Decision latency Short intervals reduce the time between problem identification and decision. Complexity at cut-over leads to delays in critical system decisions.

Practical Value — Gap-Based Implementation

YAIFA solves the Big Bang risk with a gap-based implementation roadmap:

Phase Objective Action
1. Identify Gap Find manual, error-prone, or rigid process gaps in IT/OT. Document requirements in the scoped project wiki.
2. Model Pilot Agent Create a lightweight agent to automate only this gap. Define schema, generate Python code, mock external interfaces.
3. Simulate & Verify Test agent behavior in a sandbox before production. Execute regression test cases on the agent BDI-level.
4. Coexist & Expand Run the agent alongside legacy systems, then delegate further. Connect to live OPC-UA/REST ports and deploy subsequent agents.

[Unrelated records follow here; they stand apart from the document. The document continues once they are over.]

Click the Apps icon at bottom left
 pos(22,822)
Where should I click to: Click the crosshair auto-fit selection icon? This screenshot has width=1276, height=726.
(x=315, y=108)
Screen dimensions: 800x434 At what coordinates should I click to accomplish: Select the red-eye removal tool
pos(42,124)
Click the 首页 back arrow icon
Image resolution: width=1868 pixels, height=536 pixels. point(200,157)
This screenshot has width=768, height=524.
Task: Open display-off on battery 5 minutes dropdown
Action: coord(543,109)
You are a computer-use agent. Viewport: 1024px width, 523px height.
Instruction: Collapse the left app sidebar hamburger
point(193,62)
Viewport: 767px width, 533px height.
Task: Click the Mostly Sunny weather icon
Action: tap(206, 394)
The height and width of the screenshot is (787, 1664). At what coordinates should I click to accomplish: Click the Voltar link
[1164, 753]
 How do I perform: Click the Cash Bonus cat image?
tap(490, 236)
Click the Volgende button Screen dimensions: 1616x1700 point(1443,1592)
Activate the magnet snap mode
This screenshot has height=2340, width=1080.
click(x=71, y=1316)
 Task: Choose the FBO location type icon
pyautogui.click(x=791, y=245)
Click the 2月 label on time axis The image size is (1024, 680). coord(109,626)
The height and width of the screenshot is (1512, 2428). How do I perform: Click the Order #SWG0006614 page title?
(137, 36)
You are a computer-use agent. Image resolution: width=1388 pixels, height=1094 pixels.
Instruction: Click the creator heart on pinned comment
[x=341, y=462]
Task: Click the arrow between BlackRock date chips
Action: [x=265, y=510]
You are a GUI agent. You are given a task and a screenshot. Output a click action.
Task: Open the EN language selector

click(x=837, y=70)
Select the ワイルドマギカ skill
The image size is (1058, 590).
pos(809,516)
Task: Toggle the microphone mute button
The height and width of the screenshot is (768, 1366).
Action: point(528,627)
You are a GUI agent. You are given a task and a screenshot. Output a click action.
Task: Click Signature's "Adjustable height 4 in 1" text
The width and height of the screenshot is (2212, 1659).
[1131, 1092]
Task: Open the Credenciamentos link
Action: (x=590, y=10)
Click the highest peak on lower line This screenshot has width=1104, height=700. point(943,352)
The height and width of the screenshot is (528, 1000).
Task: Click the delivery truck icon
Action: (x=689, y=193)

The statistical data of the Standish Group name factors that influence project outcomes regardless of the chosen metric. The incremental introduction supports these factors structurally:

  • End-user involvement: Step-by-step delivery enables continuous participation and validation of requirements.
  • Management support: Early, visible partial results secure the trust and resource allocation of decision-makers.
  • Reduced complexity: Breaking the overall system into manageable increments reduces the probability of errors.

Technical Realization

Each agent's configuration is managed through a single source of truth: agent.json. This definition describes the agent's capabilities, its BDI slots, and its input/output ports. An integrated code generator compiles this structural layout into standard Python files:

# Example of a generated agent loop in yaifa_agent.py
def run_cycle():
    # 1. Read input ports
    context = fetch_ports()

    # 2. Update Beliefs based on input
    update_beliefs(context)

    # 3. Deliberate on Desires & select current Intention
    desire = select_desire(context)
    intention = select_intention(desire)

    # 4. Execute the chosen Plan
    execute_plan(intention)

    # 5. Write outputs
    write_ports()

This architecture ensures that the agent runs as a standalone OS process (e.g. within a Docker container) rather than relying on a continuous, synchronous cloud connection. This guarantees low latency, high availability, and offline safety.